Where to Stay When Visiting Yellowstone
There are plenty of options when deciding where to stay when visiting Yellowstone, including staying within the Park itself. There are two full-service hotels, Mammoth Hot Springs Hotel and Old Faithful Snow Lodge, in the Upper Geyser Basin. Yellowstone National Park Lodges also offers a winter airport shuttle, which is excellent for those who haven’t navigated inclement road conditions.
The other options are to stay in one of the gateway towns of Cooke City/Silver Gate, Gardiner, or West Yellowstone. Each area offers unique experiences besides Yellowstone, making your explorations more enjoyable.
Staying in Cooke City and Silver Gate, Montana
Tucked up at the end of the road, you’ll find the quintessential mountain towns of Cooke City and Silver Gate. They may be small, but the adventure here packs a punch. Backcountry skiing and snowboarding, snowmobiling, Nordic skiing, ice climbing, snowshoeing, ice fishing, and tours (both skiing and the Lamar Valley) are all exceptional. Those who are hard-core know that Cooke City is the place to go. Plus, they get late-season storms, and the snow sticks around in higher elevations making for a long season for playing outside. Lodging options range from standard hotels to cozy cabins and luxury lodges.
Staying in Gardiner, Montana
Like Cooke City, you’ll have various lodging choices in Gardiner, including Bed and Breakfasts. The Lamar Valley is one of the most active areas of the Park for wildlife watching, so if you’re hoping for a wolf sighting, you’ll need to be up early in the morning or out when dusk comes, so Gardiner is a great option if this is your goal. In addition, the town is just down the road from two hot springs, Chico and Yellowstone Hot Springs. Perfect for relaxing and warming up during winter.
Staying in West Yellowstone
Known as one of the top snowmobiling destinations in the U.S., West Yellowstone is a fun town for families, sledheads, and Nordic skiers! There are several tour companies in and out of the Park, and since it’s a bigger town, there are more lodging options. It’s also home to the Grizzly and Wolf Discovery Center, a favorite for all who visit, the Yellowstone Giant Screen Theater, and several family-friendly activities like Kids ‘N’ Snow and the Moonlight Ski events at Rendezvous Trails.
Dining In and Around Yellowstone National Park
Going hungry is one thing you won’t have to worry about wherever you stay. Montanan’s love food, and we’re fortunate to have some exceptional chefs who call this area home. From casual bistro fare to fine dining, you’ll find locally sourced ingredients and extra care in using them. In West Yellowstone, check out Madison Crossing Lounge or Firehole BBQ Company.

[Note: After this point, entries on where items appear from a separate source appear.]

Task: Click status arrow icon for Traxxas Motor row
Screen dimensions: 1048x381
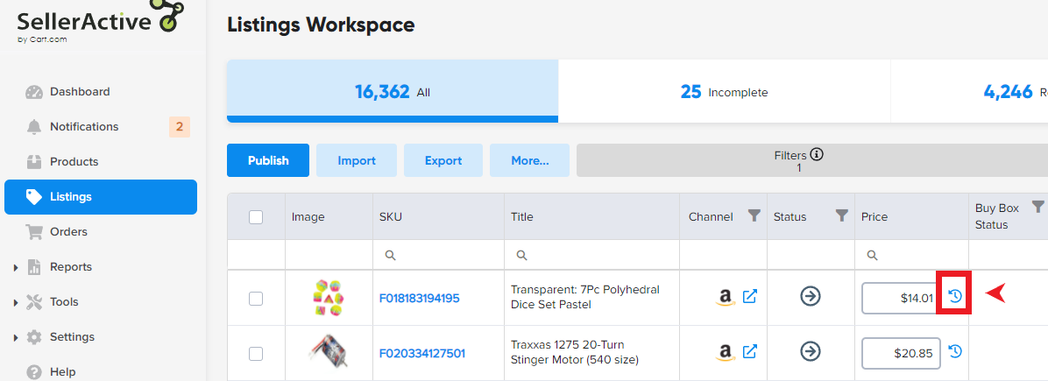Action: 811,352
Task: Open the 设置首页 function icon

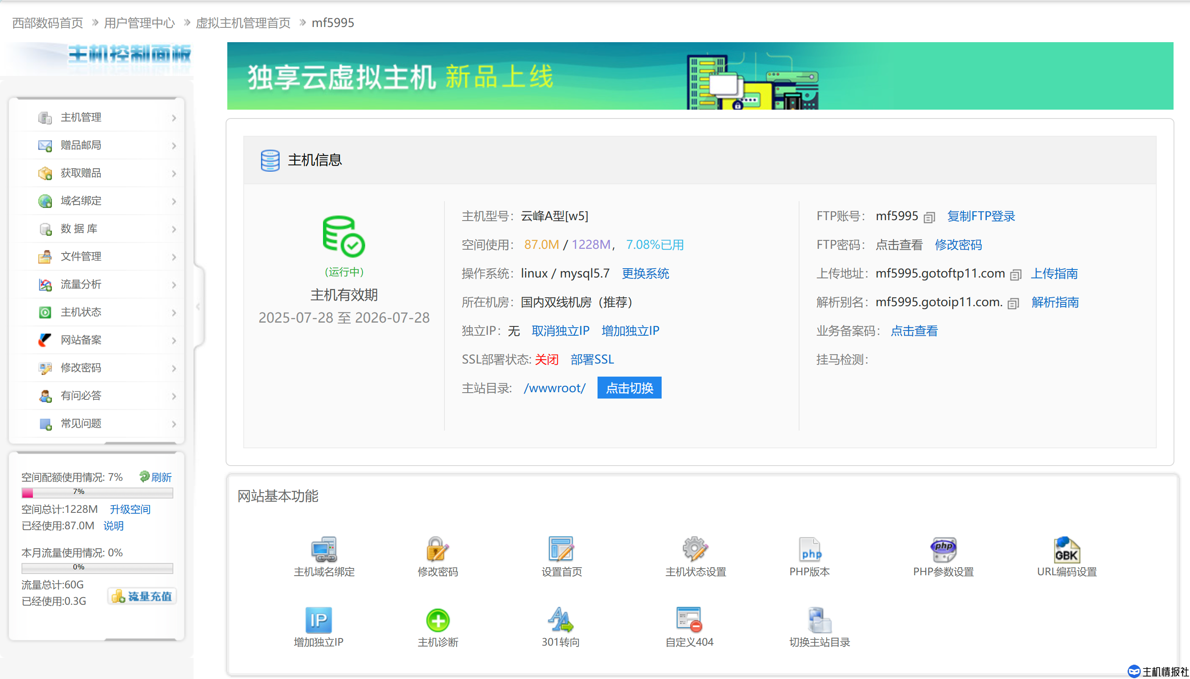Action: [561, 549]
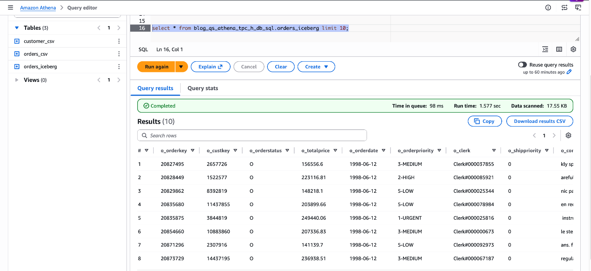Image resolution: width=591 pixels, height=271 pixels.
Task: Click the info icon in top bar
Action: point(548,8)
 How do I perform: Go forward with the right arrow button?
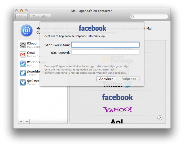click(x=24, y=16)
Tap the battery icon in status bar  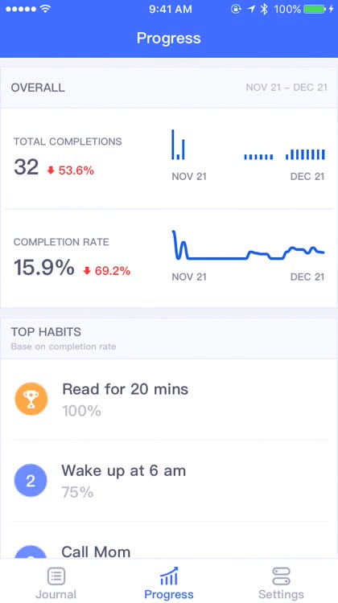click(315, 9)

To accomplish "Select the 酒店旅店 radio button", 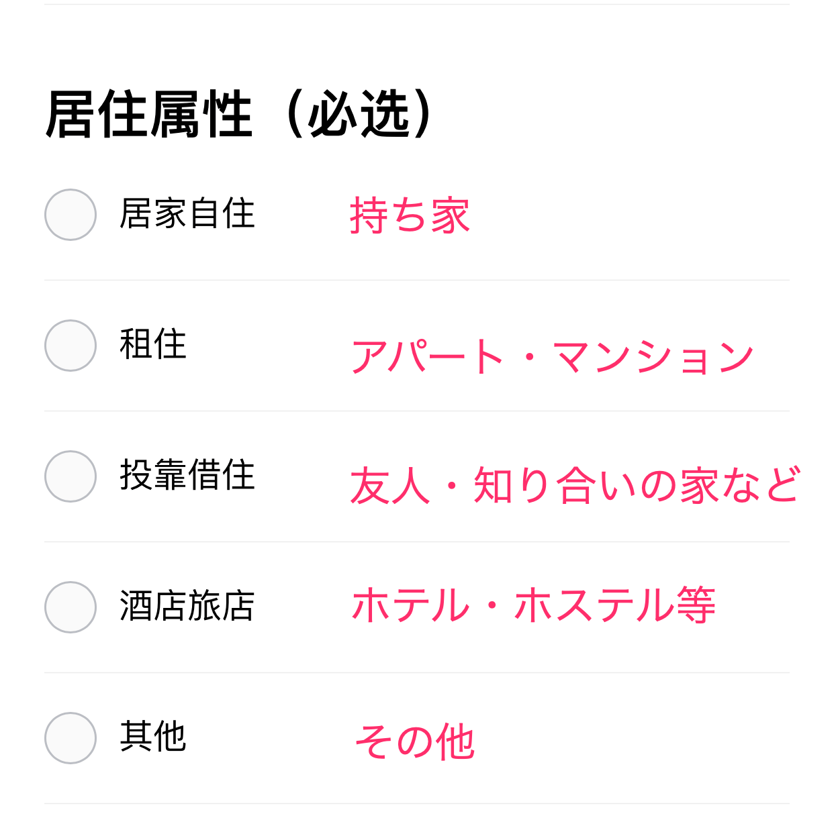I will point(71,607).
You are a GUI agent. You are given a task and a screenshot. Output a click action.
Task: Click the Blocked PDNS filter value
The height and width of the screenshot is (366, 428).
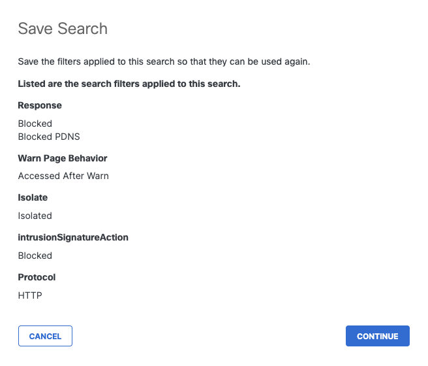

In Gardiner, The Grizzly Grille (it’s a great food truck found parked in the Sinclair Gas Station) is a favorite for takeout; rice bowls, burgers, and po’ boys are local favorites. Check out their up-to-date restaurant list for dining options and hours.
In Cooke City, you’ll want to be sure to try the Bearclaw Bakery and The Bistro. But all the restaurants serve tasty fare.
Dining inside the Park is delicious as well. Yellowstone has exceptionally incorporated local products into its menus, and the food is wholesome and handmade.
Remember, beginning Nov. 1, the park closes to vehicular travel everywhere except for Highway 89 between Cooke City and Gardiner, which remains open year-round.
Be sure to check NPS.gov/yell for the latest travel updates.